> **MATERIAL TO PROCESS**
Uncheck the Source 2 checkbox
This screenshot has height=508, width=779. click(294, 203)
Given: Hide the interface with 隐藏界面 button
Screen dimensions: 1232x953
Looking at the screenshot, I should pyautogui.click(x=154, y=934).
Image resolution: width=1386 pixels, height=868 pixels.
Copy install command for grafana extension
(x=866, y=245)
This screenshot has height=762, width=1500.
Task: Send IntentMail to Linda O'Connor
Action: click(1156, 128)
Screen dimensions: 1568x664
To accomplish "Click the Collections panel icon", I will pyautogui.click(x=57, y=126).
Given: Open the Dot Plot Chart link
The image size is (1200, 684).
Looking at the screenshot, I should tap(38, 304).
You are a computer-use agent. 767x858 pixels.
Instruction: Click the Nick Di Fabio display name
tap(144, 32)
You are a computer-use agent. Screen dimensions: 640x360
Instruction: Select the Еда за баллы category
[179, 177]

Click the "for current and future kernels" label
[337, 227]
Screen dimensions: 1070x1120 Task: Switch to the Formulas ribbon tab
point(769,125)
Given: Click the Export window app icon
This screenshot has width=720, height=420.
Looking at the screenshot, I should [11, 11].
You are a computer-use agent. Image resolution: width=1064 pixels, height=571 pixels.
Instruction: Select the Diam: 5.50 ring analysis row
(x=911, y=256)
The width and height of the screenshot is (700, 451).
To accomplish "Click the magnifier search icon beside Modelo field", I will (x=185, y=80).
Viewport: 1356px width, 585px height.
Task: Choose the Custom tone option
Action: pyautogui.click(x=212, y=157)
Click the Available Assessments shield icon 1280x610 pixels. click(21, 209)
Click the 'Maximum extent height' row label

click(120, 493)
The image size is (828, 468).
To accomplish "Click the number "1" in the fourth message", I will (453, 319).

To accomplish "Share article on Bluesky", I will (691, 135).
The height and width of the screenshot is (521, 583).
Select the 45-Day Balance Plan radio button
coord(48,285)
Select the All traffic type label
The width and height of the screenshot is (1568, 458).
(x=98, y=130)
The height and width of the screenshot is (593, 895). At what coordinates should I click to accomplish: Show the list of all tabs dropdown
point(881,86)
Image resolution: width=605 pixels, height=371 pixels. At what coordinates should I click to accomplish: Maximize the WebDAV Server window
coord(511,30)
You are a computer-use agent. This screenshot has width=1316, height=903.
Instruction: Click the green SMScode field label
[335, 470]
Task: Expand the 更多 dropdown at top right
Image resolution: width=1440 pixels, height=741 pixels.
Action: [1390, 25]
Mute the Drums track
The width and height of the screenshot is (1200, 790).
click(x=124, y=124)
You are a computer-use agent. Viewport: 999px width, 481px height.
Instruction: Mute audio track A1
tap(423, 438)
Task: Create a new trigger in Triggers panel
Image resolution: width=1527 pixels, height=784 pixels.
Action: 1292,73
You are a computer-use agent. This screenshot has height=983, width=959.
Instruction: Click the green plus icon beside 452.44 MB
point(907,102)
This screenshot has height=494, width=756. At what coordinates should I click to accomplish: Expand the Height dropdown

> **ACTION ITEM**
Repeat the material in full, exactly as it reads.

> **EXERCISE RESPONSE**
Uncheck the Source 2 checkbox
This screenshot has height=508, width=779. click(294, 203)
Given: Hide the interface with 隐藏界面 button
Screen dimensions: 1232x953
Looking at the screenshot, I should pyautogui.click(x=154, y=934).
Image resolution: width=1386 pixels, height=868 pixels.
Copy install command for grafana extension
(x=866, y=245)
This screenshot has height=762, width=1500.
Task: Send IntentMail to Linda O'Connor
Action: click(1156, 128)
Screen dimensions: 1568x664
To accomplish "Click the Collections panel icon", I will pyautogui.click(x=57, y=126).
Given: Open the Dot Plot Chart link
The image size is (1200, 684).
Looking at the screenshot, I should tap(38, 304).
You are a computer-use agent. 767x858 pixels.
Instruction: Click the Nick Di Fabio display name
tap(144, 32)
You are a computer-use agent. Screen dimensions: 640x360
Instruction: Select the Еда за баллы category
[179, 177]

Click the "for current and future kernels" label
[337, 227]
Screen dimensions: 1070x1120 Task: Switch to the Formulas ribbon tab
point(769,125)
Given: Click the Export window app icon
This screenshot has width=720, height=420.
Looking at the screenshot, I should [11, 11].
You are a computer-use agent. Image resolution: width=1064 pixels, height=571 pixels.
Instruction: Select the Diam: 5.50 ring analysis row
(x=911, y=256)
The width and height of the screenshot is (700, 451).
To accomplish "Click the magnifier search icon beside Modelo field", I will (x=185, y=80).
Viewport: 1356px width, 585px height.
Task: Choose the Custom tone option
Action: pyautogui.click(x=212, y=157)
Click the Available Assessments shield icon 1280x610 pixels. click(21, 209)
Click the 'Maximum extent height' row label

click(120, 493)
The image size is (828, 468).
To accomplish "Click the number "1" in the fourth message", I will (453, 319).

To accomplish "Share article on Bluesky", I will (691, 135).
The height and width of the screenshot is (521, 583).
Select the 45-Day Balance Plan radio button
coord(48,285)
Select the All traffic type label
The width and height of the screenshot is (1568, 458).
(x=98, y=130)
The height and width of the screenshot is (593, 895). At what coordinates should I click to accomplish: Show the list of all tabs dropdown
point(881,86)
Image resolution: width=605 pixels, height=371 pixels. At what coordinates should I click to accomplish: Maximize the WebDAV Server window
coord(511,30)
You are a computer-use agent. This screenshot has width=1316, height=903.
Instruction: Click the green SMScode field label
[335, 470]
Task: Expand the 更多 dropdown at top right
Image resolution: width=1440 pixels, height=741 pixels.
Action: [1390, 25]
Mute the Drums track
The width and height of the screenshot is (1200, 790).
click(x=124, y=124)
You are a computer-use agent. Viewport: 999px width, 481px height.
Instruction: Mute audio track A1
tap(423, 438)
Task: Create a new trigger in Triggers panel
Image resolution: width=1527 pixels, height=784 pixels.
Action: 1292,73
You are a computer-use agent. This screenshot has height=983, width=959.
Instruction: Click the green plus icon beside 452.44 MB
point(907,102)
This screenshot has height=494, width=756. At what coordinates should I click to accomplish: Expand the Height dropdown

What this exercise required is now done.